Task details
Down to the last line, print the entries below exactly, and keep every picture out of the copy.

Entries provided
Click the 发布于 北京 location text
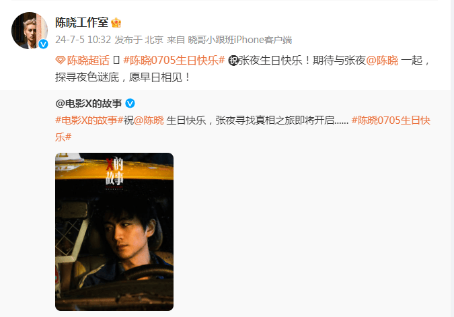Viewport: 454px width, 317px height. [139, 40]
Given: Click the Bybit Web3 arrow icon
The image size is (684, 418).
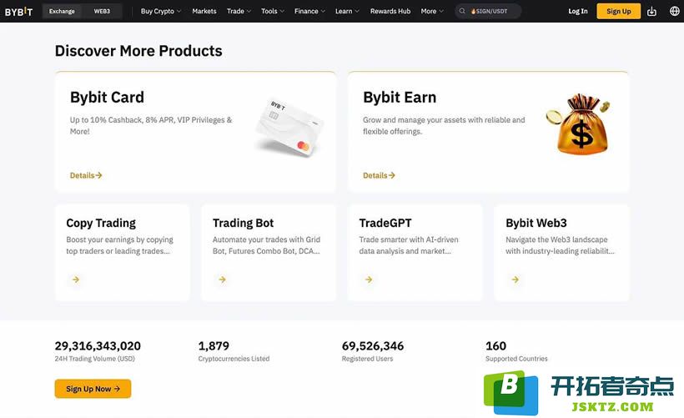Looking at the screenshot, I should click(516, 280).
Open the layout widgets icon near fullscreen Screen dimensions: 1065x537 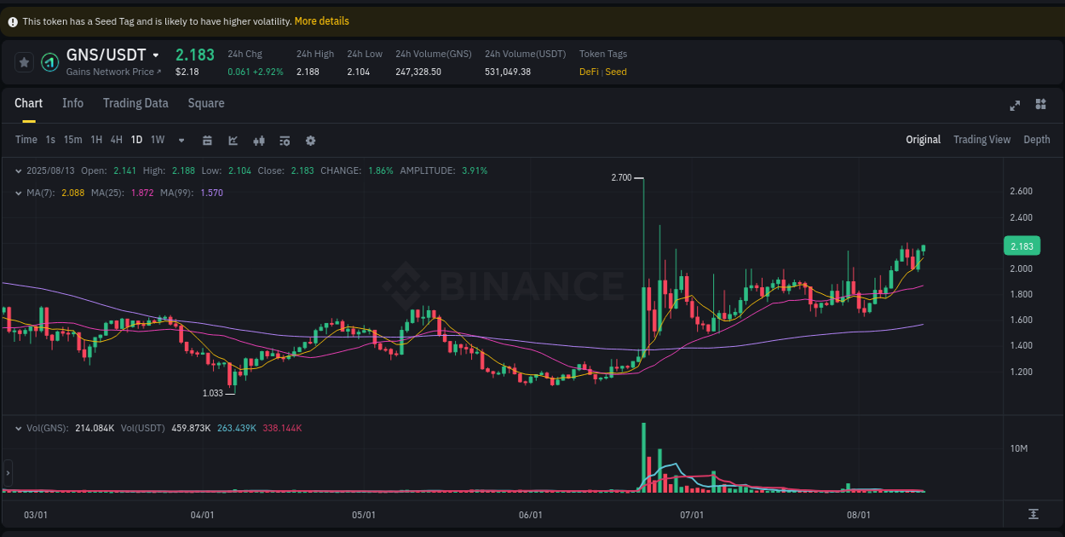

Solution to the exercise
Click the 发布于 北京 location text
Viewport: 454px width, 317px height. [139, 40]
Given: Click the Bybit Web3 arrow icon
The image size is (684, 418).
Looking at the screenshot, I should click(516, 280).
Open the layout widgets icon near fullscreen Screen dimensions: 1065x537 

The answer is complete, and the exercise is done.